Un photographe de l’AFP a assisté lundi à deux interpellations à proximité du bassin.
Le bassin « retrouvera bientôt sa santé. Nous allons devoir vider l’eau pour réparer (…) deux petites zones, deux très petites zones », a-t-il ensuite dit à des journalistes à la Maison Blanche.
En fin de journée, Donald Trump a aussi menacé de porter plainte contre la chaîne ABC, l’une de ses cibles médiatiques récurrentes, l’accusant de diffuser des « informations trompeuses » à propos du bassin.
Infestation d’algues, peinture qui se décolle, coloration verdâtre: ce gigantesque miroir d’eau, site emblématique de la capitale américaine, rencontre un problème après l’autre depuis la rénovation décidée par Donald Trump.
Les opposants du dirigeant républicain y voient la métaphore d’une présidence ratée.
Loin d’endosser la responsabilité de la situation, l’ancien promoteur immobilier a dénoncé de prétendus « saboteurs » qui auraient entaillé le revêtement du bassin ou déversé de l’engrais dans l’eau.

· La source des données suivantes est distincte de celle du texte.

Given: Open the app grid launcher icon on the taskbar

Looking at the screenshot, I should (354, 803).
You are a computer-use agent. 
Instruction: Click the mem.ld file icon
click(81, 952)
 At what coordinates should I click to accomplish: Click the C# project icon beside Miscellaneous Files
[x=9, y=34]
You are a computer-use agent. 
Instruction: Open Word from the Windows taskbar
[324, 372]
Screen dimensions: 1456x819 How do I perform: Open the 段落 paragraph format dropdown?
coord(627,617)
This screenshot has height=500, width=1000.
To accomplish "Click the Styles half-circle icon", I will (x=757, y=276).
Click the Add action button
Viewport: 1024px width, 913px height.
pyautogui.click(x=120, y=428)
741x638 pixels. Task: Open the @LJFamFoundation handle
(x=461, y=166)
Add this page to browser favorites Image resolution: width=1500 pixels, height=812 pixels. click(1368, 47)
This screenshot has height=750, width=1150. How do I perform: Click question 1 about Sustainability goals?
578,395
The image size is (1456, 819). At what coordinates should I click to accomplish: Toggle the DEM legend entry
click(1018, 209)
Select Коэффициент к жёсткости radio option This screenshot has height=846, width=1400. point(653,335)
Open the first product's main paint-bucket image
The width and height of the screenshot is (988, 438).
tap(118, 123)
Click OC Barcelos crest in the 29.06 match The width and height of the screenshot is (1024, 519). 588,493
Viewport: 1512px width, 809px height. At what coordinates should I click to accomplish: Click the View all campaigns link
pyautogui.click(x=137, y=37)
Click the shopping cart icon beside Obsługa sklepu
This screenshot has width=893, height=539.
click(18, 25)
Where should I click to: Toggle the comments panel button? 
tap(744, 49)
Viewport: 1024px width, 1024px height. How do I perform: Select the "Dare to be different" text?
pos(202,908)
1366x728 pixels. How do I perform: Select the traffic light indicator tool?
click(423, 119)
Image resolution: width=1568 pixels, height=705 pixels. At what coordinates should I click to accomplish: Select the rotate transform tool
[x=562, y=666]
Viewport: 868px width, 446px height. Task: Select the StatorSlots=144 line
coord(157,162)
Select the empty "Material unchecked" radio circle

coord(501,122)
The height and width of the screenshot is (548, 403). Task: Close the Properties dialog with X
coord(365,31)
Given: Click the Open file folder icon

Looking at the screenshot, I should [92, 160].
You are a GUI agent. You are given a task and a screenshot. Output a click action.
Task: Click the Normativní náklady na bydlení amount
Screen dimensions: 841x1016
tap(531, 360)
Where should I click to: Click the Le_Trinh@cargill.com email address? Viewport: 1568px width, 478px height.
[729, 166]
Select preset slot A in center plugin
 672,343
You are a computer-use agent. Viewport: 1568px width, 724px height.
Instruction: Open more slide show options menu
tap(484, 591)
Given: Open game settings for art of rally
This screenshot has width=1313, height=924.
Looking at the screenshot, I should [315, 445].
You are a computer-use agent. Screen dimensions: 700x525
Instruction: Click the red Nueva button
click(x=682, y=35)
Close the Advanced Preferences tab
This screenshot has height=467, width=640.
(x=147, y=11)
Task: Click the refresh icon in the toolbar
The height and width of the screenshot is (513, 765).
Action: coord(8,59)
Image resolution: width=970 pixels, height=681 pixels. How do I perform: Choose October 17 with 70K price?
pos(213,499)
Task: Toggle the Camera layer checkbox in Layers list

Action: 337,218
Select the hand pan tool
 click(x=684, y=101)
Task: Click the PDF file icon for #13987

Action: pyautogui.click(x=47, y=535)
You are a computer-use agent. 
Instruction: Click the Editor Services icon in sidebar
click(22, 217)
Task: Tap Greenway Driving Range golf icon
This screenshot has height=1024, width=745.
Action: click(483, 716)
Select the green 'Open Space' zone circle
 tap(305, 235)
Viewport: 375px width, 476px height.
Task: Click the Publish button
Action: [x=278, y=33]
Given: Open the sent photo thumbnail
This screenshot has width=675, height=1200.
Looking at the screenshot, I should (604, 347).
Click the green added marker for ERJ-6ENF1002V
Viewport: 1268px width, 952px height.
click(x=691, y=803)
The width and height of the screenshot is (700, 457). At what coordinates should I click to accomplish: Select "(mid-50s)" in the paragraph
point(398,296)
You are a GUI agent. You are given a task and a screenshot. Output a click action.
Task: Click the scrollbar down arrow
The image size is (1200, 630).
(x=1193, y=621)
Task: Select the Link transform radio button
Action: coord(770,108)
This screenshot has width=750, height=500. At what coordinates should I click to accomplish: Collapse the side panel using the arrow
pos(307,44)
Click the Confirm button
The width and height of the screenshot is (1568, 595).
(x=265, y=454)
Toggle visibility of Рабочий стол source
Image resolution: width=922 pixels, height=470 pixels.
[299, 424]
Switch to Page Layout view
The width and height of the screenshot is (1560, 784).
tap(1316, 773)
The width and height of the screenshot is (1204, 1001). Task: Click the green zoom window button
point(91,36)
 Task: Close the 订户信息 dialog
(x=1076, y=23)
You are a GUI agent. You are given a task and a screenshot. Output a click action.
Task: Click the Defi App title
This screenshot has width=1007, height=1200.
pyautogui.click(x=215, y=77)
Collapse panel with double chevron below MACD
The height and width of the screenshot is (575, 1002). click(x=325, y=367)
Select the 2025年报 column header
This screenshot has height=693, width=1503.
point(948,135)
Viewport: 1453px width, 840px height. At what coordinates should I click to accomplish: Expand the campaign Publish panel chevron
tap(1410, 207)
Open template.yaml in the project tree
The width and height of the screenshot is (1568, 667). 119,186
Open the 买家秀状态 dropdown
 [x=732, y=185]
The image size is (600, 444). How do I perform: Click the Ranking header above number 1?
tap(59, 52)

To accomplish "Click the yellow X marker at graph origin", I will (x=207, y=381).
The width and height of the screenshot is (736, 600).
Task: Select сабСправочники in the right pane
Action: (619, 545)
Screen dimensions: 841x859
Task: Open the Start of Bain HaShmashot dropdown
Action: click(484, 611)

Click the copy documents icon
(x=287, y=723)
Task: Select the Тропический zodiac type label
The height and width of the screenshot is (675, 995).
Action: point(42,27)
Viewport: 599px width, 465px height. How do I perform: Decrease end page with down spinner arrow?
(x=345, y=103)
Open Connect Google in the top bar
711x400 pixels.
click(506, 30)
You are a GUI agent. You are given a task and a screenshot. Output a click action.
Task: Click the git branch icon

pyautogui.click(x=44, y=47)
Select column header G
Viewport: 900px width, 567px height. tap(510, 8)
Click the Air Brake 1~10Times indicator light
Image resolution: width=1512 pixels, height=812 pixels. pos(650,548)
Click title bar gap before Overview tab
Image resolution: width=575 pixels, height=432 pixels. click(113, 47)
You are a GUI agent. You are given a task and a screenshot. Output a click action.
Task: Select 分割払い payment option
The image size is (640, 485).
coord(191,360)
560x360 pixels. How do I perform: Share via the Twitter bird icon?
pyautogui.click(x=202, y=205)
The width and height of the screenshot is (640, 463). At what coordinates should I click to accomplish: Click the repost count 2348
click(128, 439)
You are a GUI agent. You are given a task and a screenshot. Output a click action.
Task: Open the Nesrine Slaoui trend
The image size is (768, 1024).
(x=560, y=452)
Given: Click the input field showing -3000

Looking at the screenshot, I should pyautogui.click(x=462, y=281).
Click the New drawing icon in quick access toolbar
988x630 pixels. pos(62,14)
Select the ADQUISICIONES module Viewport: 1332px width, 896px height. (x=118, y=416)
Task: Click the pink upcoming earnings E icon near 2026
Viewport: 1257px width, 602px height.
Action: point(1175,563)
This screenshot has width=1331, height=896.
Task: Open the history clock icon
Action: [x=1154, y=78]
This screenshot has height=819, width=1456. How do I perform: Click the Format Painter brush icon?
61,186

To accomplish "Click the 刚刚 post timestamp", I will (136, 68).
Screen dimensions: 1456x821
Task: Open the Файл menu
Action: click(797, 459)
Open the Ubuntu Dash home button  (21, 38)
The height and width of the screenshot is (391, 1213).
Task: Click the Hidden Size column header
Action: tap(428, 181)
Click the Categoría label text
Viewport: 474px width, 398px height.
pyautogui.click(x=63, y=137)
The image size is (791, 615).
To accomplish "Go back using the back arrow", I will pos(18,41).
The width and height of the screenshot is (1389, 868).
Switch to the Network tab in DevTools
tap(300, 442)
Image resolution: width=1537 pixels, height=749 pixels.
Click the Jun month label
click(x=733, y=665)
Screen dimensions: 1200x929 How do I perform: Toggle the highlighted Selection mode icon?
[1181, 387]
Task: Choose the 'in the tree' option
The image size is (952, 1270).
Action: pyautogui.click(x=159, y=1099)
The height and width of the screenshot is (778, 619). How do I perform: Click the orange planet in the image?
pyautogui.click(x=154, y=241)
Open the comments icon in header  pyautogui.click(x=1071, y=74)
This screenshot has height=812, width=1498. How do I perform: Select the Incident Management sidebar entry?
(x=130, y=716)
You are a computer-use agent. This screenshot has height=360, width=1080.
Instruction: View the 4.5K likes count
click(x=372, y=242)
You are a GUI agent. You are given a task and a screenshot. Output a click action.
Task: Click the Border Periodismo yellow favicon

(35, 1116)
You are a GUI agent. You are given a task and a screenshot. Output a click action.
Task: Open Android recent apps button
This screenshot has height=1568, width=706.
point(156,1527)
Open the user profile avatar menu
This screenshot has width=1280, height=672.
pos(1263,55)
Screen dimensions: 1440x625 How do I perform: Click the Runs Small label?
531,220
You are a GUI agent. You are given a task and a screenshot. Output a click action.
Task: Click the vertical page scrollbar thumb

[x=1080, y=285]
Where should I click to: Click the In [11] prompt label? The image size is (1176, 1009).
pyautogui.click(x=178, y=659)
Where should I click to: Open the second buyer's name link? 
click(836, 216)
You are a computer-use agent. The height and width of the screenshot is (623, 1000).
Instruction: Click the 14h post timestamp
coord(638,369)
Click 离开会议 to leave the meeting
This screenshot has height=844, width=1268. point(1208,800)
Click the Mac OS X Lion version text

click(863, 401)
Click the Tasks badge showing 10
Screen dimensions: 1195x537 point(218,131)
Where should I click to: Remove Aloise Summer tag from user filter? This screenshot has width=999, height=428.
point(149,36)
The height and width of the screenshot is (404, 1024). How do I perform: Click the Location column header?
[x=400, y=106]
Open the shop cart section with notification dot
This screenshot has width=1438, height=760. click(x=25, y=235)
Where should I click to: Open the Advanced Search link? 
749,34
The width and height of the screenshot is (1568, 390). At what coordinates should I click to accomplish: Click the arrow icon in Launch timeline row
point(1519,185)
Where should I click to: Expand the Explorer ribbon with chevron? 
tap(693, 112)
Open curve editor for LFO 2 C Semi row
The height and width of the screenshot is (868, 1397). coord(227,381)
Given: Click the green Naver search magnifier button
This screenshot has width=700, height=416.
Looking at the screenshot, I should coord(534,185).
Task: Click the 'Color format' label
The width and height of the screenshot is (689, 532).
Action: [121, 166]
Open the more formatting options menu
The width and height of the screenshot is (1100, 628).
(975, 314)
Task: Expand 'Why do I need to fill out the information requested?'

Le service de police des parcs nationaux a indiqué que 5 personnes avaient été interpellées pour « vandalisme » et que des contraventions avaient été dressées à 5 autres.
Le président américain a lancé nombre de travaux à Washington et à la Maison Blanche, dont beaucoup sont critiqués pour leur coût, les conditions opaques de l’attribution des chantiers ou leur caractère ostentatoire.